= Tony Martin (artist) =

American painter and new media artist (1937–2021)

Tony Martin (1937 – March 24, 2021) was an American painter and new media artist known for his groundbreaking light art and viewer interactive sculptures and installations,
and the paintings associated with those works. His six decade painting career includes expressionistic figural work and abstraction developed from his life and environs.

==Early life and education==
Martin is the son of painter and graphic artist David Stone Martin.
Born in Knoxville, Tennessee, in 1937, he attended the University of Michigan and the School of the Art Institute of Chicago and the City College of New York. He died on March 24, 2021.

==Art career==
Tony Martin began painting in Chicago and San Francisco in the early 1960s. There were shows of his work, during that time, at the Boreas and Batman Galleries. His premise, always using oil paint, was for the viewer to experience "looking in, not at". This is in regard to the composition perceptually, and also in terms of thought and feeling. The paintings have always been a melding of the figural and abstraction.

His works using light began with multi-projector and pure light installations and performances in the mid-1960s, in conjunction with the psychedelic music emerging from the San Francisco Tape Music Center.

Martin's exhibitions include: The Scott Alan Gallery, The New York Studio School, The Brooklyn Museum, The National Academy Museum, Max Protetch Gallery, and The Painting Center (catalogue entry by Dore Ashton).

Martin has made extensive use of light and electronic media as well. Often incorporating light compositions and visual projections into interactive installations and musical performances. On such projects he has worked with Pauline Oliveros, Morton Subotnick, Terry Riley and David Tudor.
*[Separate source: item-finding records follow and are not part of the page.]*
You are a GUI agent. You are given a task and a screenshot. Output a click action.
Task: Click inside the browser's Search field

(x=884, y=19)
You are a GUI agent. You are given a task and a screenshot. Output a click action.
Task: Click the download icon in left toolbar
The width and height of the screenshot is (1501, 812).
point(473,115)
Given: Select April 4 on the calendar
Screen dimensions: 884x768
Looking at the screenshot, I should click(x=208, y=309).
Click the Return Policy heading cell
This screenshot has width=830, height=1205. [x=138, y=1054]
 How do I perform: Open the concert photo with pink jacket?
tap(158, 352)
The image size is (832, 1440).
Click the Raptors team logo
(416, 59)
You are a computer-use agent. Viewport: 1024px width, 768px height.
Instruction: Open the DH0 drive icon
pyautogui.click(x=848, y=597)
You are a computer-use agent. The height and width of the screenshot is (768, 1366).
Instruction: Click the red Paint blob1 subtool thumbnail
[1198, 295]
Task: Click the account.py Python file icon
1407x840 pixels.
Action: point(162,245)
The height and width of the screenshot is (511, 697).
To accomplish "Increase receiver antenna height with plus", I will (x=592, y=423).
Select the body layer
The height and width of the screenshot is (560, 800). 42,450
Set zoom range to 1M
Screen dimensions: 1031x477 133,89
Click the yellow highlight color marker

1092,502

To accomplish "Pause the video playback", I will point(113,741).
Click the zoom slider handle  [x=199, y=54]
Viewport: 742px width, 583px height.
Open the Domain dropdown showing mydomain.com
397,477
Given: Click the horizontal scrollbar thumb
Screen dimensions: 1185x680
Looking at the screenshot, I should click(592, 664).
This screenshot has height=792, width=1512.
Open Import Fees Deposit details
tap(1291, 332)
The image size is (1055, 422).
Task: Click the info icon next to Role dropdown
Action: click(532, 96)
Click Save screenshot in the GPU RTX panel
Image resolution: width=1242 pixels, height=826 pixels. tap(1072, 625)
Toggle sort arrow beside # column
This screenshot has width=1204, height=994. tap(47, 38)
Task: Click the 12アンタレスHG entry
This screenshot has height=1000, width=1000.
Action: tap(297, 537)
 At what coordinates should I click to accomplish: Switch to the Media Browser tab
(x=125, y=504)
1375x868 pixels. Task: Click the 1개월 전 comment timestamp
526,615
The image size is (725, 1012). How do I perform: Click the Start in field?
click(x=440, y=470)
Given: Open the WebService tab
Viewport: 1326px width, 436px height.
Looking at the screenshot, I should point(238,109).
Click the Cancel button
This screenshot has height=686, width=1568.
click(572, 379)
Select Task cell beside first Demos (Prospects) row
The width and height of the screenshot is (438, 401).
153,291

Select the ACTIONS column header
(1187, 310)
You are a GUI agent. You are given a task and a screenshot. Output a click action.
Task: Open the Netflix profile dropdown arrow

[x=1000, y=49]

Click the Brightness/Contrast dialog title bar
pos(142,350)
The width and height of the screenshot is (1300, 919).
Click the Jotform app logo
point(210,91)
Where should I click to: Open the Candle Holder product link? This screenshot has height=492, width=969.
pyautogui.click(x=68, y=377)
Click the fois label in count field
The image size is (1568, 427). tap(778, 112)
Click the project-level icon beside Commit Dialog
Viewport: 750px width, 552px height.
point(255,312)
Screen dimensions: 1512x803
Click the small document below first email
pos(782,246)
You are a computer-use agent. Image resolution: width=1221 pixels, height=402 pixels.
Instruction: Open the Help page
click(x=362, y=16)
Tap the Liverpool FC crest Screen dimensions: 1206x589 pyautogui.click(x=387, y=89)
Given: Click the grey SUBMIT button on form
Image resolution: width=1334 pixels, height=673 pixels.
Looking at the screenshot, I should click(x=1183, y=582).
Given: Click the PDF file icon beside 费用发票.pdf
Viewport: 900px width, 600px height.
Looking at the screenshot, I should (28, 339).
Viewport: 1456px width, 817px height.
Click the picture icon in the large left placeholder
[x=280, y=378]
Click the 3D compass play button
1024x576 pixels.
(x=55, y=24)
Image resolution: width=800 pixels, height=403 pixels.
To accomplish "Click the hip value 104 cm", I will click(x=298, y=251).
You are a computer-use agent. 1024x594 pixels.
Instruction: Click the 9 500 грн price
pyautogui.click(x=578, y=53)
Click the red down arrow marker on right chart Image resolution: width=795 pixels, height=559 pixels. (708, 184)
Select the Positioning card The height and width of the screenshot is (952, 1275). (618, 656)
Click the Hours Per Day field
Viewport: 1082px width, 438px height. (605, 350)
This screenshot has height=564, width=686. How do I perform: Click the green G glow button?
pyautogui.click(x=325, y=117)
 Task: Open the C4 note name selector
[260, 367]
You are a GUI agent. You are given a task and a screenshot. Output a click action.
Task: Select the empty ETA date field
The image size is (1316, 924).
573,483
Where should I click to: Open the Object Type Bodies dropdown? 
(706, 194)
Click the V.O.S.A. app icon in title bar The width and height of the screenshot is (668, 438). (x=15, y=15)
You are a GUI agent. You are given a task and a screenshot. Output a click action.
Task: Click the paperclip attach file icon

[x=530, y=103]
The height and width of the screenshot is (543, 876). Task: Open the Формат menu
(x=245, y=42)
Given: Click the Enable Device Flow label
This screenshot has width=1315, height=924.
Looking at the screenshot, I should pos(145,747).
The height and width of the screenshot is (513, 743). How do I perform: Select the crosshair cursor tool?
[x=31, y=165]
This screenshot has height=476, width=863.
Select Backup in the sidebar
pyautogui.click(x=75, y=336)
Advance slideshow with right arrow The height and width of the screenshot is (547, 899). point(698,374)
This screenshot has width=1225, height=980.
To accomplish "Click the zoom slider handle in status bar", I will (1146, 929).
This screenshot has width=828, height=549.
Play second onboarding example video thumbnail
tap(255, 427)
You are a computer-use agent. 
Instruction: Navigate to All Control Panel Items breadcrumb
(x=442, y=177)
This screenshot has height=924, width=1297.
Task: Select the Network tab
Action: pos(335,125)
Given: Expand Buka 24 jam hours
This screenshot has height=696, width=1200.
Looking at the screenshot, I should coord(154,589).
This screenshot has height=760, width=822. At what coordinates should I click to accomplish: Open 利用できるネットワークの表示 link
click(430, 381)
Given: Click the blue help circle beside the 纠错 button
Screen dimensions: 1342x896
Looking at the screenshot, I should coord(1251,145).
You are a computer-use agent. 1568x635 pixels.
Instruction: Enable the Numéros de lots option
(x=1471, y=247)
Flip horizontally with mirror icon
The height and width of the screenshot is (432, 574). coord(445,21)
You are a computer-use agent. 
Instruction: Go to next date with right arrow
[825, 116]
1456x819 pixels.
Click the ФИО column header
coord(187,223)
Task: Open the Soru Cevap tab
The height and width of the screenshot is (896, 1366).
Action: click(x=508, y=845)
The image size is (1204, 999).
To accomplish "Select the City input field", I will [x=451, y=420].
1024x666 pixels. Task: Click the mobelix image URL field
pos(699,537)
Some of Martin's works include: Theater For Walkers, Talkers, Touchers (1962), collaborations with David Tudor for the Merce Cunningham Dance Company, and a piece for the E.A.T. Pepsi Pavilion at Expo 70, in Osaka, Japan.

Martin helped co-found The Painting Center in 1993.

In Light Pendulum ‘09, and other interactive installations, Martin distributed variable thematic content through switching systems and optics activated by the viewers. Principles of resonance and feedback are applied through photo and proximity electronics. These kinds of pieces have roots in the viewer-participation sculptures and installations such as The Well (in the permanent collection of the 'Everson Museum in Syracuse), You Me We, The Door (in the permanent collection of the Butler Institute of American Art, Youngstown, Ohio), and Game Room (first exhibited at the Howard Wise Gallery in the late 1960s). He created the light system for the Experiments in Art and Technology Pavilion at Expo '70, Osaka, Japan.

A NEA grant helped him to develop Vector Image Wall, a constantly evolving electronically produced drawing made of spatial and moving lines of light, shown at PS#1 in New York. A web work, Galaxy was commissioned by Electronic Arts Intermix in 2003.

Artfair Miami-Basel, Mills Music Festival, and The Art Students League have hosted new works, including Sound. Light. Migrations, a collaboration with Pauline Oliveros.

Recent computer/video pieces apply direct hands-on drawing techniques in real time. Examples of these are In the Wake Of Edges, Light Marks Converse, and Ear to the Ground.

==Awards==
National Endowment for the Arts Individual Artist Fellowship,
New York State Creative Arts Public Service Program.